Like you, I purchased 200,000 points, giving me a total of 270,000. My husband has almost 250,000 in his account. I was tempted to purchase more, but think we have plenty for now!


----------



## Hoc (Mar 7, 2007)

mjs said:


> I just checked rates for the summer at the Marriott on the Champs Elysees .
> $815 per day plus taxes etc.  Seems like a great value to use cat7 travel package here,  or in Rome.
> mark



You will find that this hotel is virtually never available during peak season using a cert. from a travel package.  Instead, you will need a "stay anytime" award


----------



## labguides (Mar 7, 2007)

Eager to hear where we purchase these points.


----------



## dmharris (Mar 7, 2007)

Jan and Lisa,

Thanks for revealing your point totals; makes me more comfortable at where I am.


----------



## Denise L (Mar 7, 2007)

So I was reading this thread early on and thought, no way can I buy any points...but now with the deadline imminent, it is bugging me. I have never used my Marriott points before, so I am a newbie to this...I have some from the years before kids. Can someone explain this to me briefly?

I would only ever use the points for airline tickets, so is it really worth it?
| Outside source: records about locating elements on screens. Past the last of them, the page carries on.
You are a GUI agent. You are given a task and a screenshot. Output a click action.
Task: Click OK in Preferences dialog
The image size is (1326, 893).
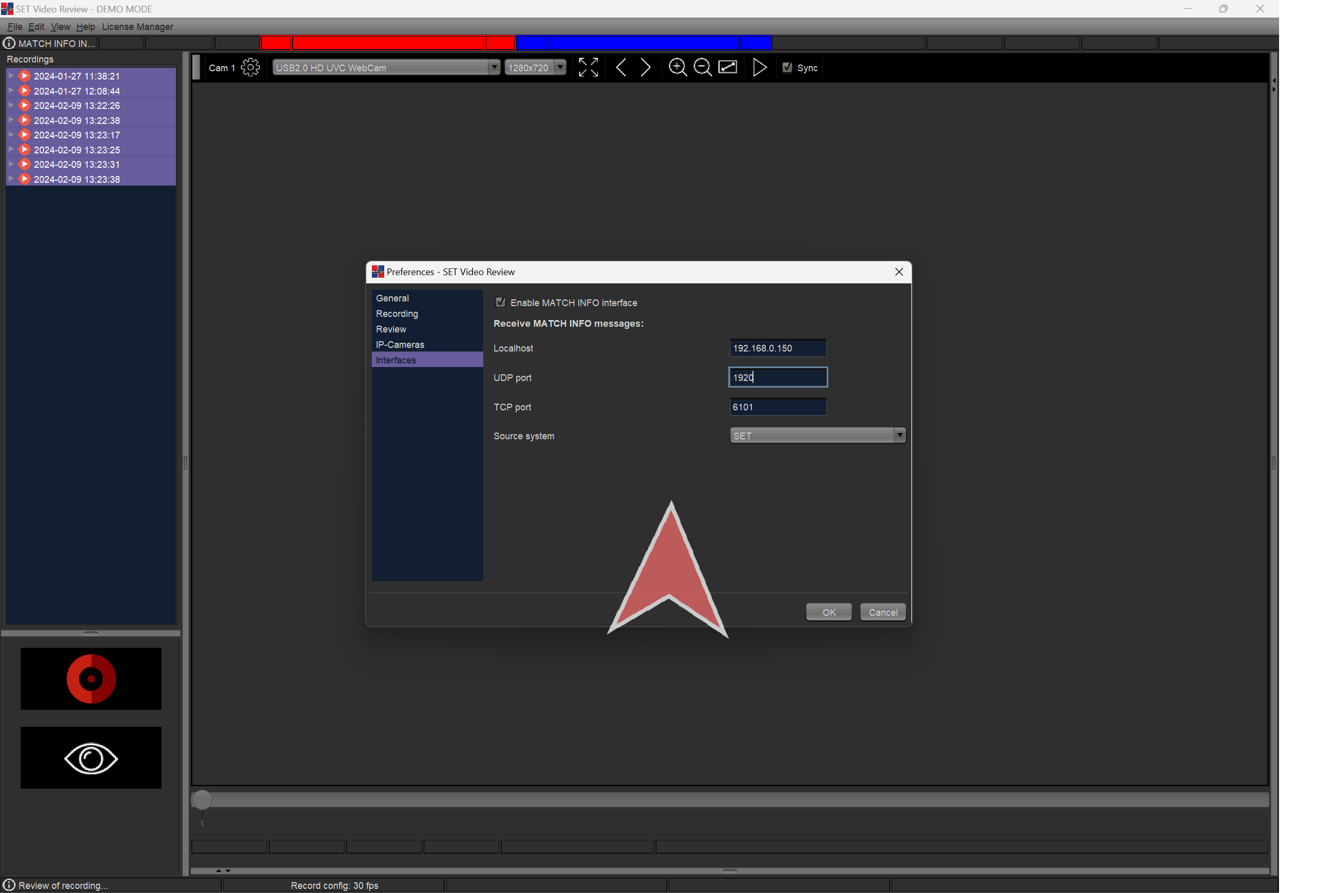point(829,612)
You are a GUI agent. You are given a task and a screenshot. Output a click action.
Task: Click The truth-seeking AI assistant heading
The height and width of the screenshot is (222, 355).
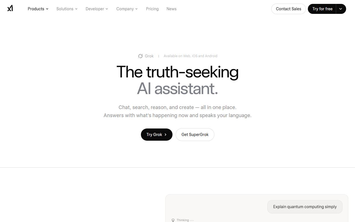[x=178, y=80]
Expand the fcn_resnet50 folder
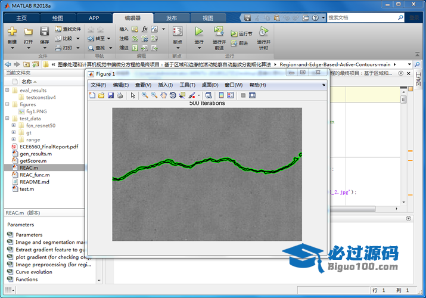Viewport: 426px width, 298px height. tap(13, 126)
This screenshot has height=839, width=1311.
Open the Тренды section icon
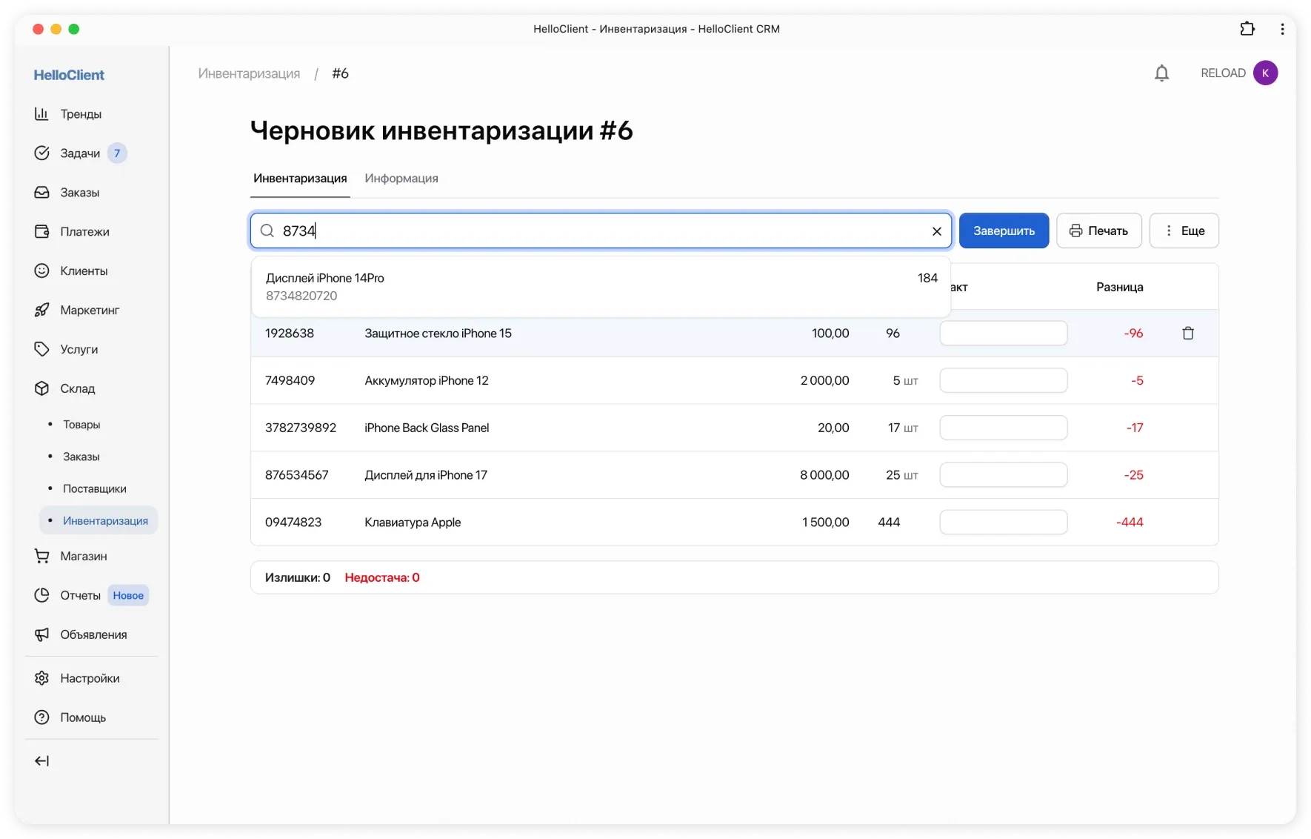click(43, 113)
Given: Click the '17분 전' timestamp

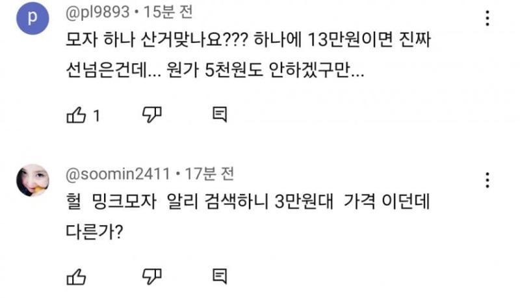Looking at the screenshot, I should tap(209, 174).
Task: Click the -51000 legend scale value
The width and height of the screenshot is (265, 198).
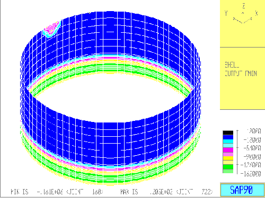Action: click(252, 148)
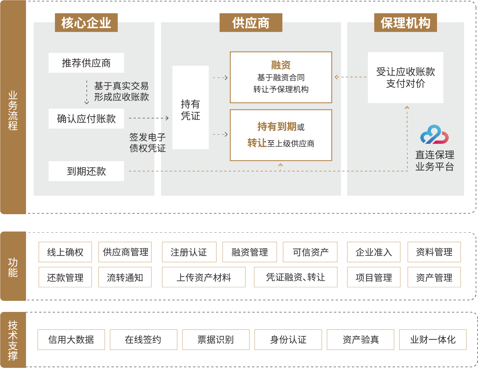This screenshot has height=368, width=478.
Task: Select the 核心企业 header tab
Action: click(86, 23)

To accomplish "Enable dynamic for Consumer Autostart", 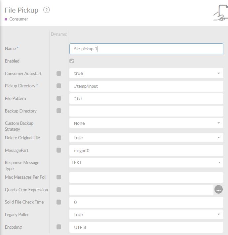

One ticket to Hawaii is typically 35K miles so if I needed 4 tickets, I would need 140K miles. I can convert 125 MRPs to 50K miles, so I'd need roughly 375K MRPs for 4 tickets? At 1 cent a point, that's $3750! Am I doing this math correctly?

How could it work with the air & hotel and turning the hotel voucher back in for points? 440K MRPs for 4 tickets and then I'd turn 2 vouchers back in for 45K MRPs each? So net MRPs for 4 tickets would be 350K, or $3500?

Tell me if I am wrong, but this probably isn't a good use of the points? Airfare to Hawaii is about $700-800+ so this isn't such a deal, plus I'd have to deal with booking 331 days out, etc.


----------



## jerseygirl (Mar 7, 2007)

I bought the 70K/Category 7 package (220K points) over the weekend.  My points were posted Monday and I've already got my FF tickets to Hawaii and an add-on week to a previously scheduled trip.  I had more than enough miles to get the tickets without the extra 70K miles, but I priced the trip and couldn't pass it up ($4500 worth of air and hotel for $2200).  It's a sickness, truly -- buying things we don't need because they're a good deal.    Someone move the clock up before I go back and buy more.  I deleted the website from my favorites ... took 2 Tylenol PM ...


----------



## Dave M (Mar 7, 2007)

Denise -

Your math is correct, but your scenario isn't the best way to get FF miles for Hawaii. As stated in post #146, you can get 120,000 FF miles for a net of 190,000 MR points. At a penny a point, assuming you already have at least 45,000 MR points (to get the 235,000 point award), that's $1,900 for 120,000 of the 140,000 that you need for your four plane tickets.


----------



## LAX Mom (Mar 7, 2007)

jerseygirl said:


> It's a sickness, truly -- buying things we don't need because they're a good deal.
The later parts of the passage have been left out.